The Formosa Resolution of 1955 was a joint resolution passed by the U.S. Senate and signed by U.S. President Dwight D. Eisenhower on January 29, 1955, to counteract the threat of an invasion of Taiwan (Republic of China) by the People's Republic of China (PRC). The resolution gave the U.S. president the authority "to employ the Armed Forces of the United States as he deems necessary for the specific purpose of securing and protecting Formosa [a name formerly used for the island of Taiwan] and the Pescadores against armed attack".

The resolution was formulated amid the Taiwan Strait Crisis (1954–1955), which was a brief period of armed conflict that involved incursions made by the Chinese Communist Party (CCP) on the islands in the Taiwan Strait controlled by the Kuomintang (KMT) led Republic of China (ROC). A latent response by the United Nations Security Council regarding these developments prompted U.S. President Eisenhower to request the resolution in January 1955.

Actions to take
(A) In the text on the Formosa Resolution, on what date did President Eisenhower sign the resolution?
(B) Write a continuation of the text on the Formosa Resolution, picking up after its last sentence.

Given information
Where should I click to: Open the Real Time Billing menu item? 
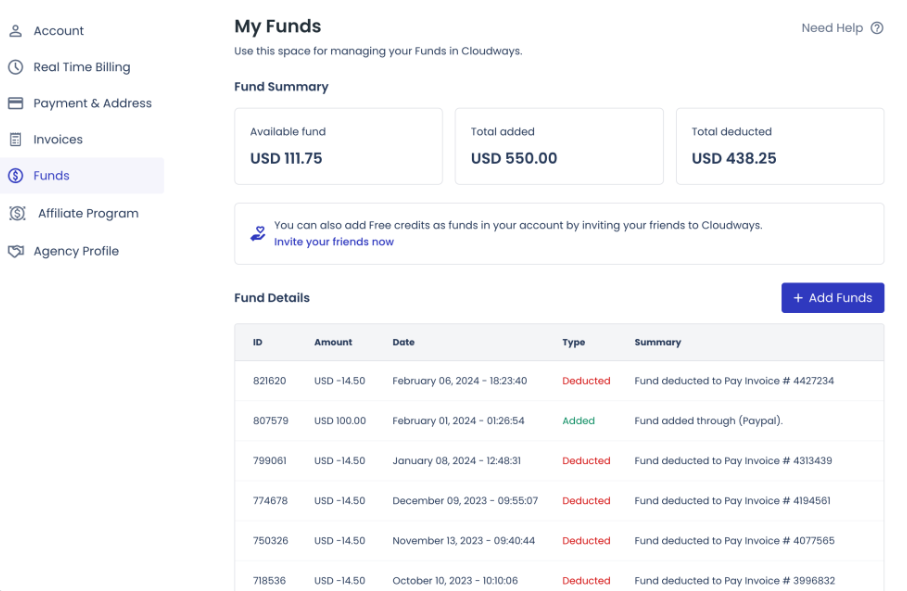click(x=81, y=67)
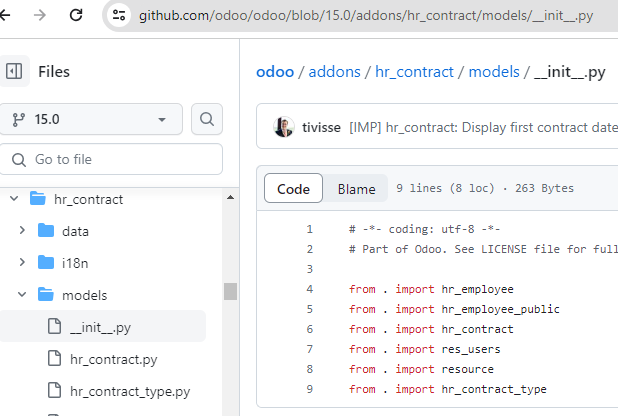Open the odoo breadcrumb link
Screen dimensions: 618x416
click(275, 72)
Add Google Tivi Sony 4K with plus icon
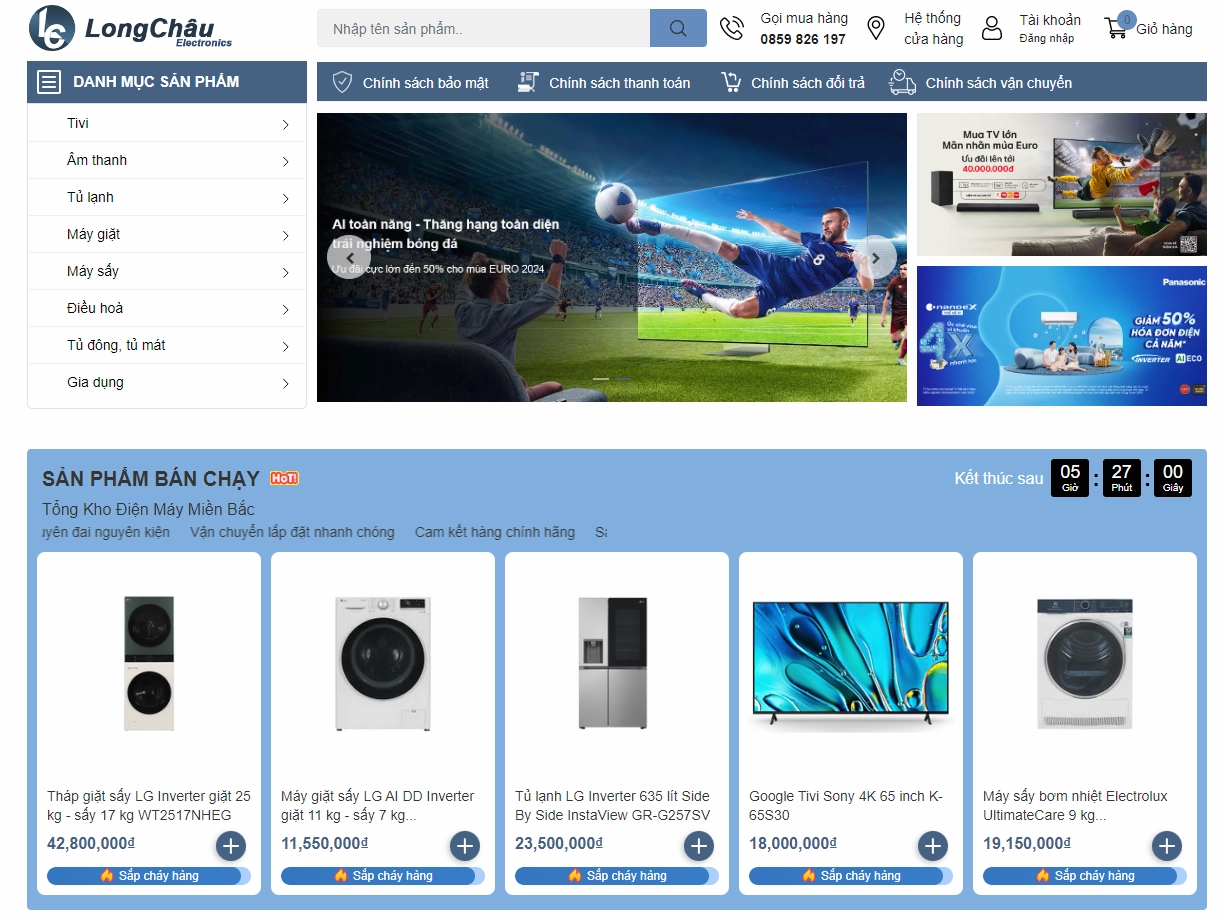Image resolution: width=1223 pixels, height=916 pixels. tap(933, 846)
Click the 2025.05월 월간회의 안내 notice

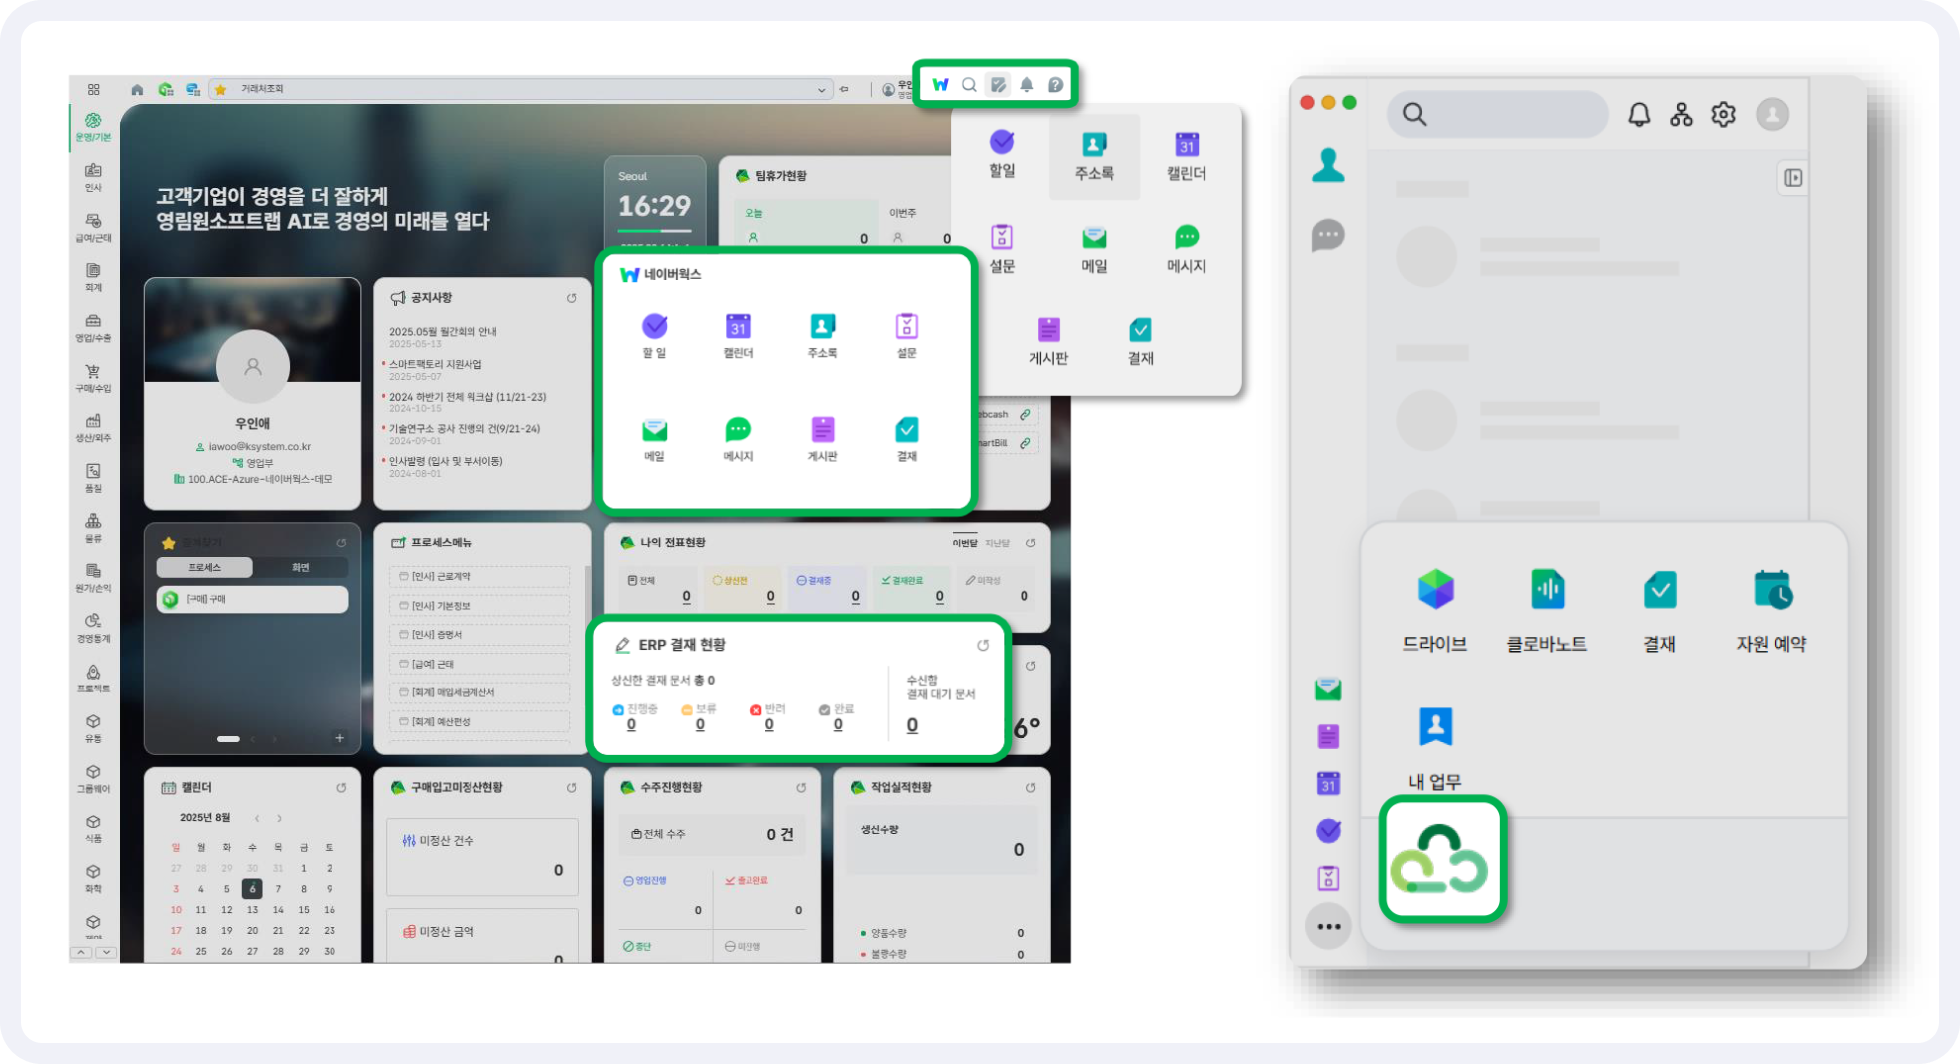[x=442, y=332]
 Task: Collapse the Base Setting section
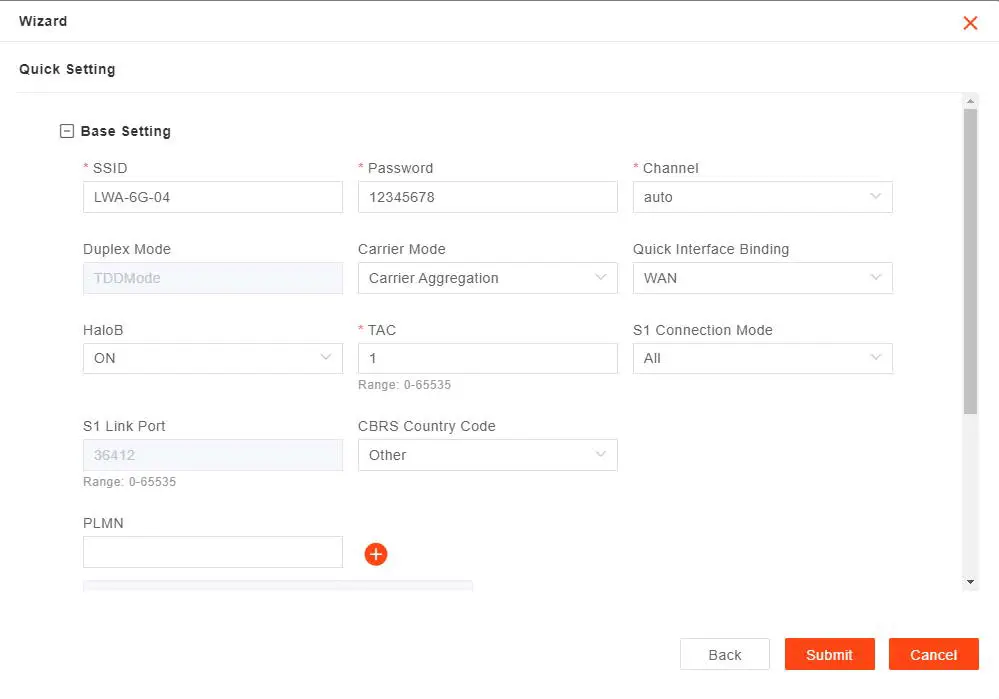(67, 131)
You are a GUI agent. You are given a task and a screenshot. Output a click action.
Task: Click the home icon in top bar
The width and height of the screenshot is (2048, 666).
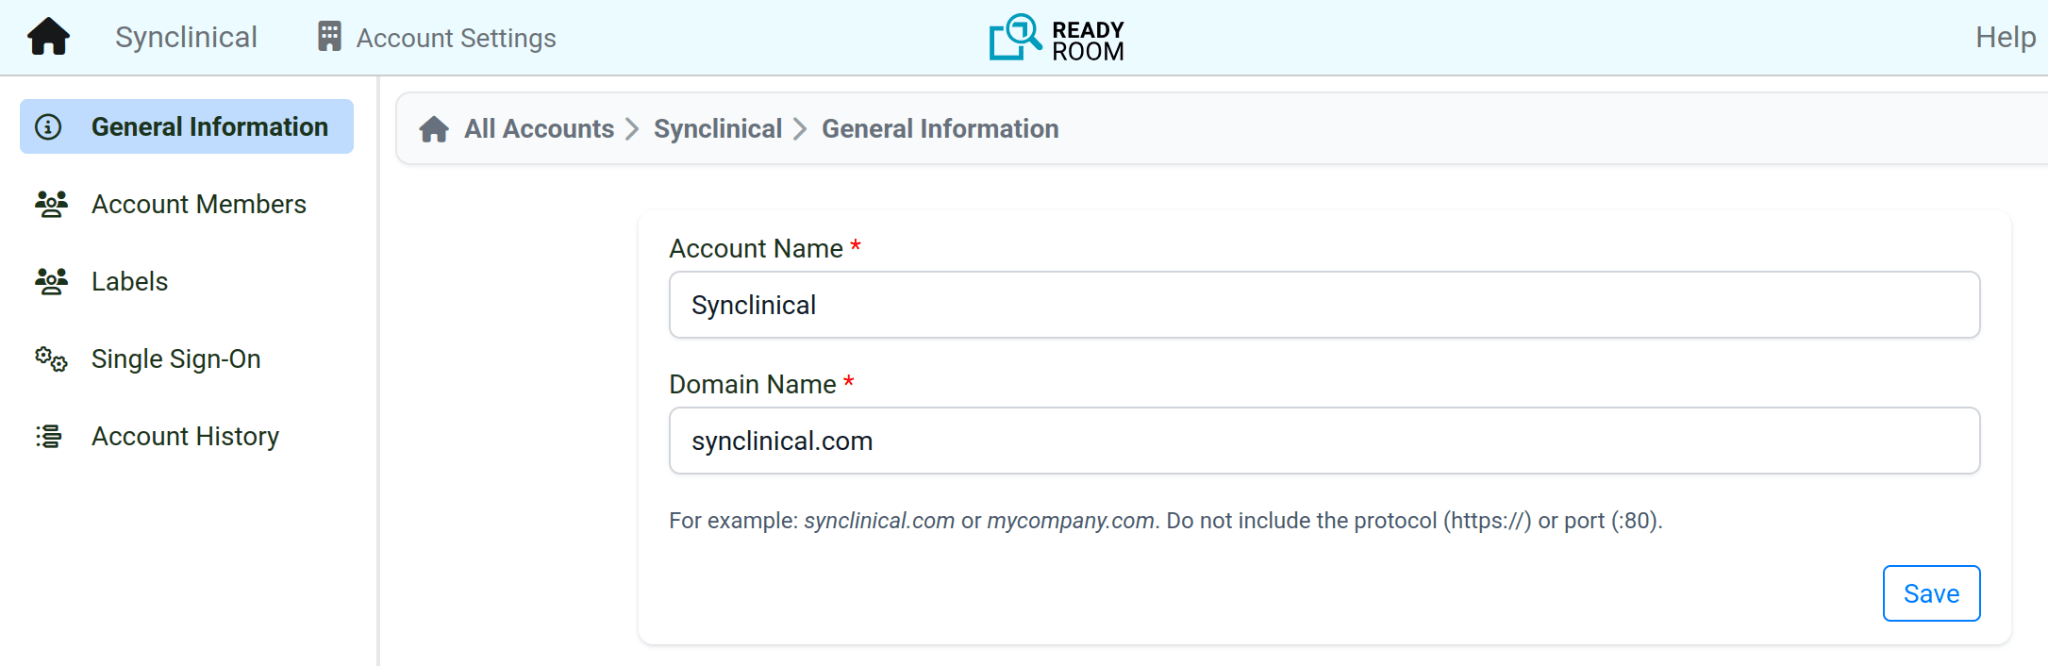pyautogui.click(x=48, y=37)
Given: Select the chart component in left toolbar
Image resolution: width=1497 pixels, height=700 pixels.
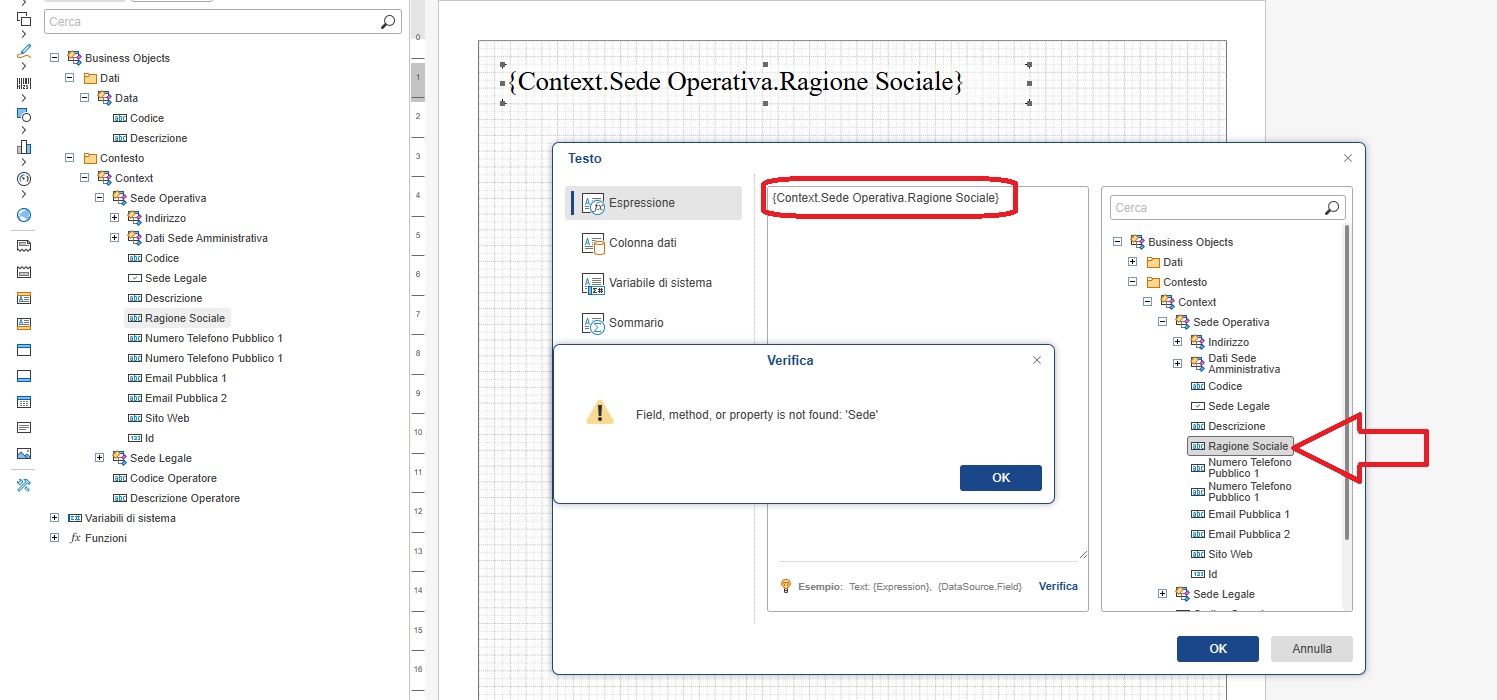Looking at the screenshot, I should click(x=24, y=147).
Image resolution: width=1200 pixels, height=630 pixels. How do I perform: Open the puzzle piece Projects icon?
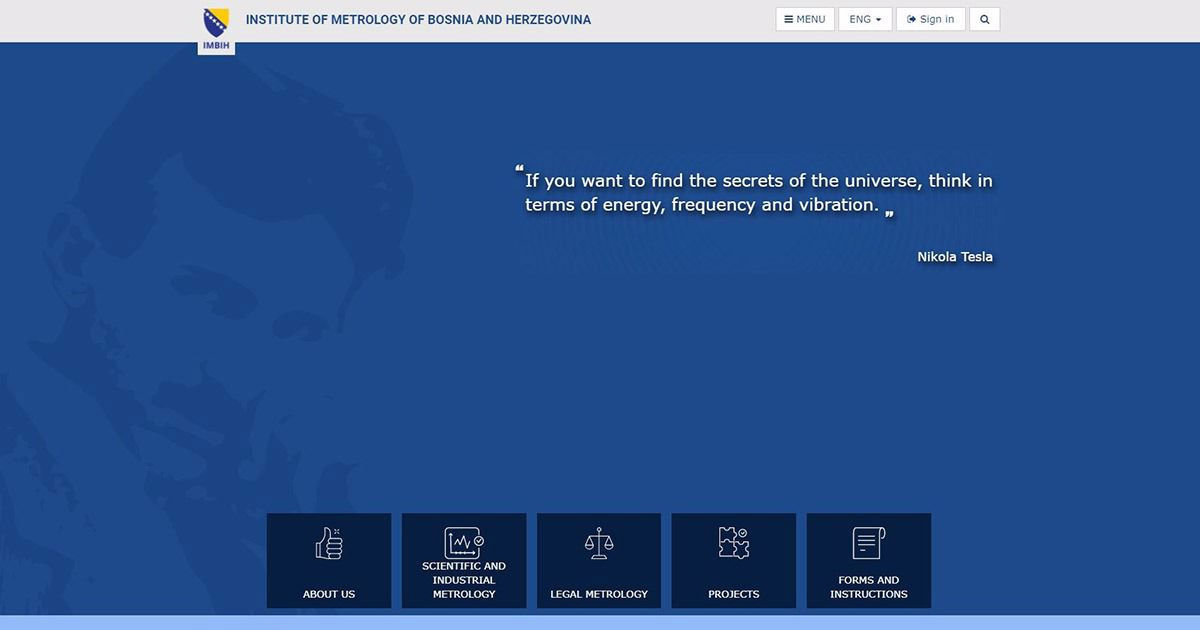(734, 543)
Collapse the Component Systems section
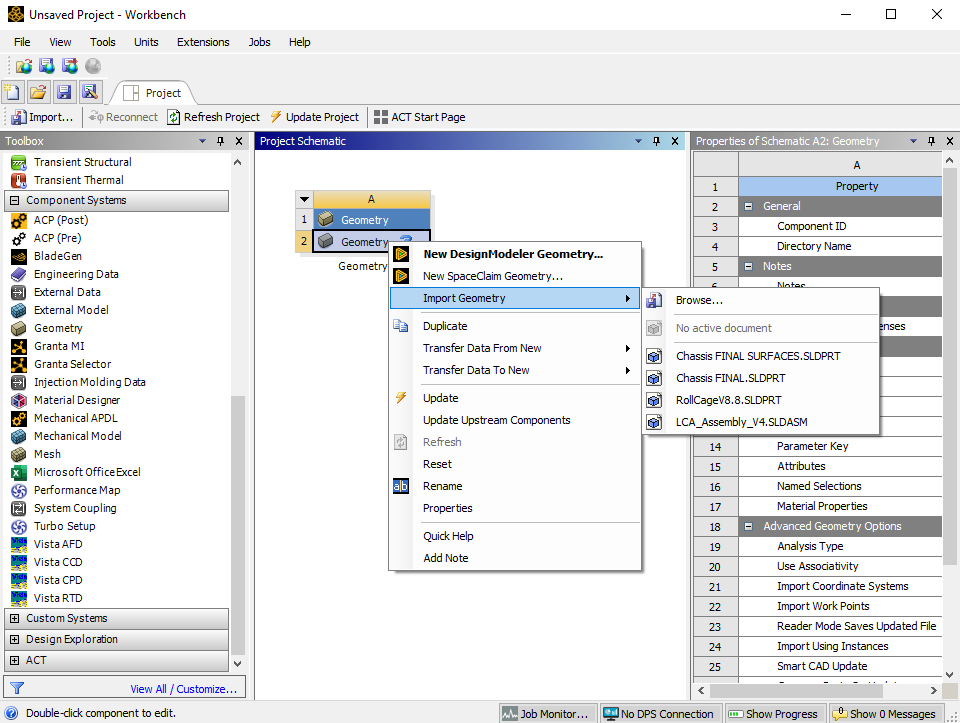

Your written answers
(A) January 29, 1955

(B)
==Background==
===Qing China and WWII===
Formosa and its nearby islands were under Qing rule until the dynasty ceded their sovereignty to Japan in 1895 following its loss to the Japanese in the first Sino-Japanese War. Half a century later, in the midst of WWII, the Cairo Declaration of 1943 established that jurisdiction over the islands would be returned to China should Japan surrender. Following Japan's defeat, the United States, which fought with China as allies and had established diplomatic relations with country through the Treaty of Wanghia, formally acknowledged its right to reclaim all territories (including Formosa) stolen from it by Japan. In a statement of neutrality given by U.S. Secretary of State Dean Acheson in January 1950, the U.S. Government declared it was "not going to get involved militarily in any way on the Island".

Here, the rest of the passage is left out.